TASKS FOR THIS EXERCISE ::
1: Using the excerpt on representation by counsel, say whether each statement agrees with it, answering yes or no and quoting the deciding words: (a) Brubaker v. Dickson was decided in 1962; (b) a token appearance by counsel satisfies the constitutional requirement of representation at trial; (c) the trial judge may grant a new trial.
2: List every action that the last sentence of the excerpt on representation by counsel says the trial judge may take.

DOCUMENT EXTRACT ::
In the case of Brubaker v. Dickson, 310 F.2d 30 at 37 (U.S. 9th Cir.1962), the court summed up the foregoing legal principles and said:

"The test to be applied in determining the legal adequacy of the allegations of appellant's petition is readily stated: `The requirement of the Fourteenth Amendment is for a fair trial'; the due process clause `prohibits the conviction and incarceration of one whose trial is offensive to the common and fundamental ideas of fairness and right.' Compliance with this standard required that appellant, charged with a capital offense, be represented at trial by counsel. "But the constitutional requirement of representation at trial is one of substance, not of form. It could not be satisfied by a pro forma or token appearance. Appellant was entitled to effective aid in the preparation and trial of the case.'" (See also McKenzie v. State, supra.)

The question as to when and under what circumstances the trial judge should act to guarantee that a defendant in a capital case is properly and adequately represented is a matter to be determined by the judge in each case. However, when the case has progressed to a point when it is apparent, or should be apparent, that the attorney for the defendant is either incompetent or is doing nothing to represent the interest of the defendant, the court should take such appropriate action as may appear to be necessary to insure the defendant a fair trial. He may appoint additional counsel or grant a new trial or take such other appropriate action necessary within his sound judicial discretion.

PROVIDED DATA ::
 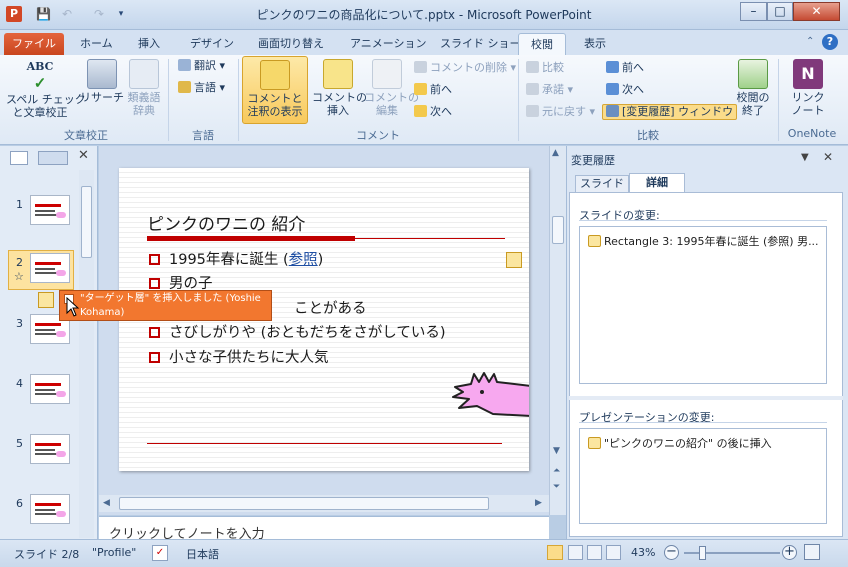 I want to click on minimize-button: –, so click(x=754, y=12).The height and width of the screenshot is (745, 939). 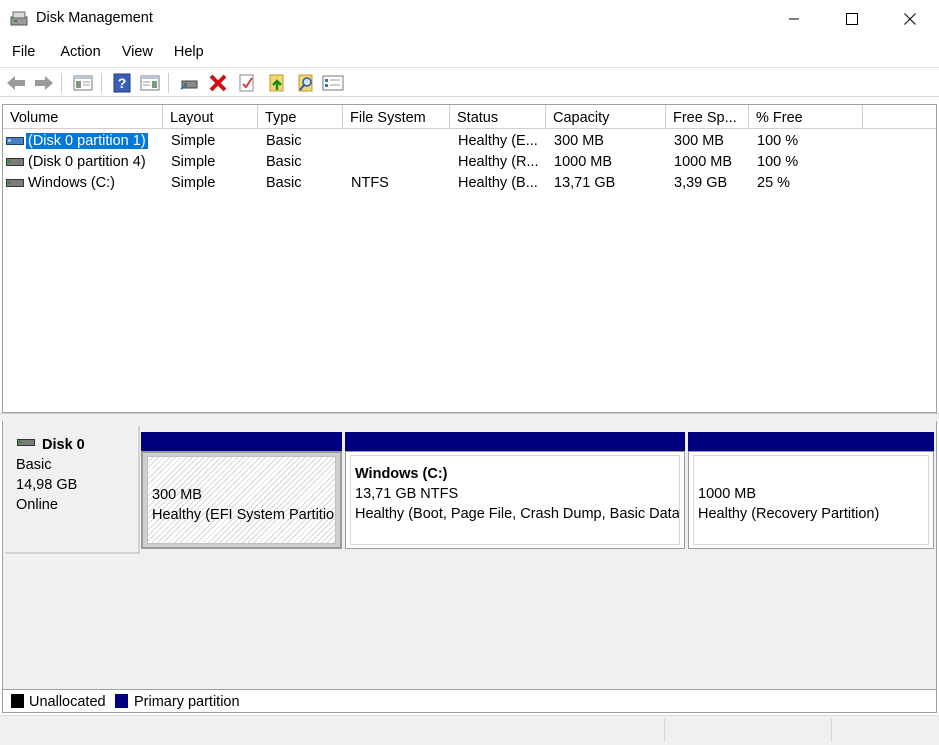 I want to click on column-header-filler, so click(x=900, y=117).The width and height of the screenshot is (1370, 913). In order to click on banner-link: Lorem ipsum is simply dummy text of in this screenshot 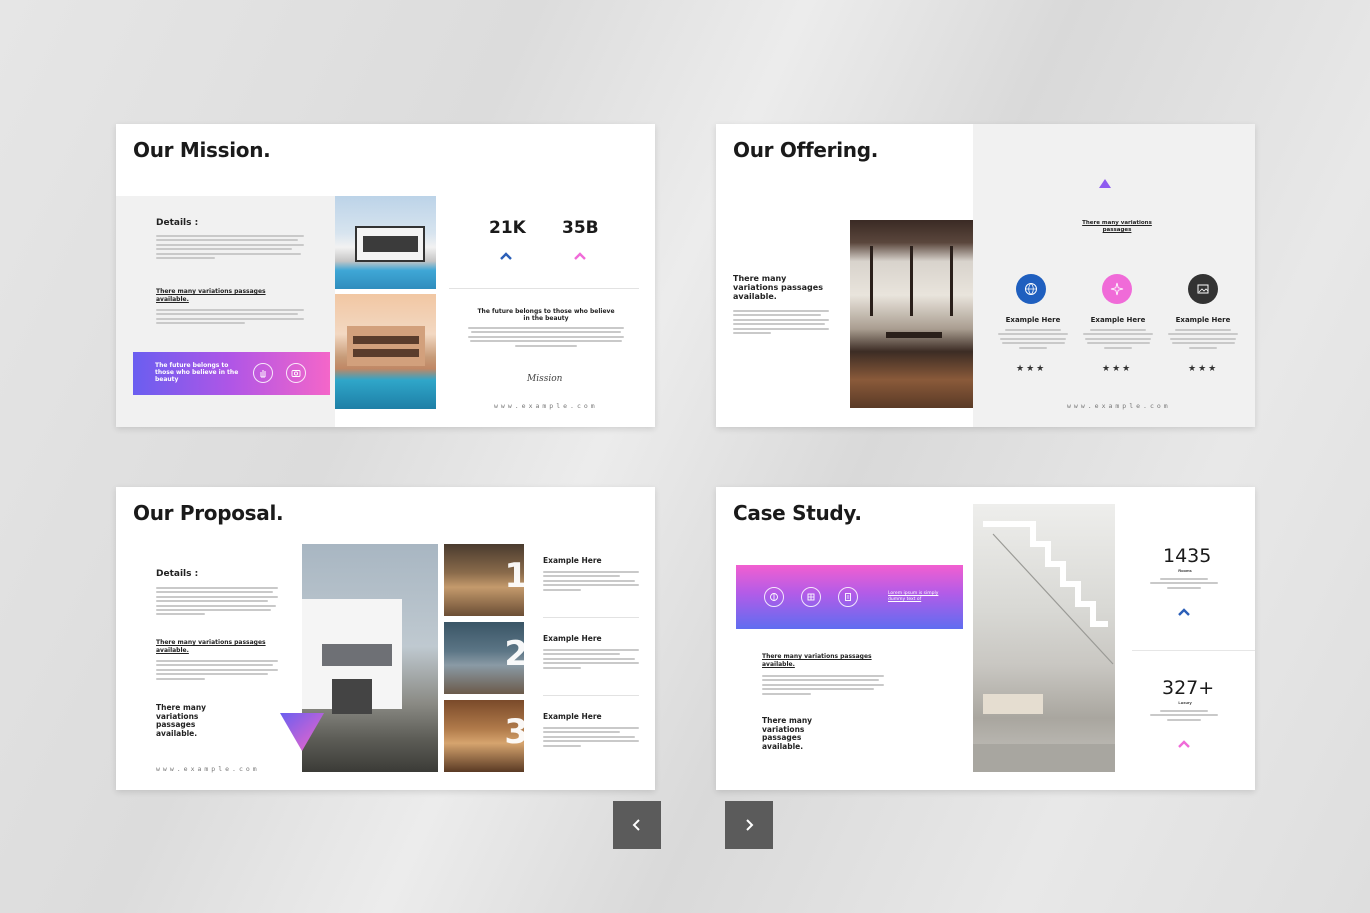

TASK-BY-TASK RESULTS ::
1:
(a) Yes: "(U.S. 9th Cir.1962)"
(b) No: "It could not be satisfied by a pro forma or token appearance."
(c) Yes: "He may appoint additional counsel or grant a new trial"

2:
- Appoint additional counsel
- Grant a new trial
- Take such other appropriate action necessary within his sound judicial discretion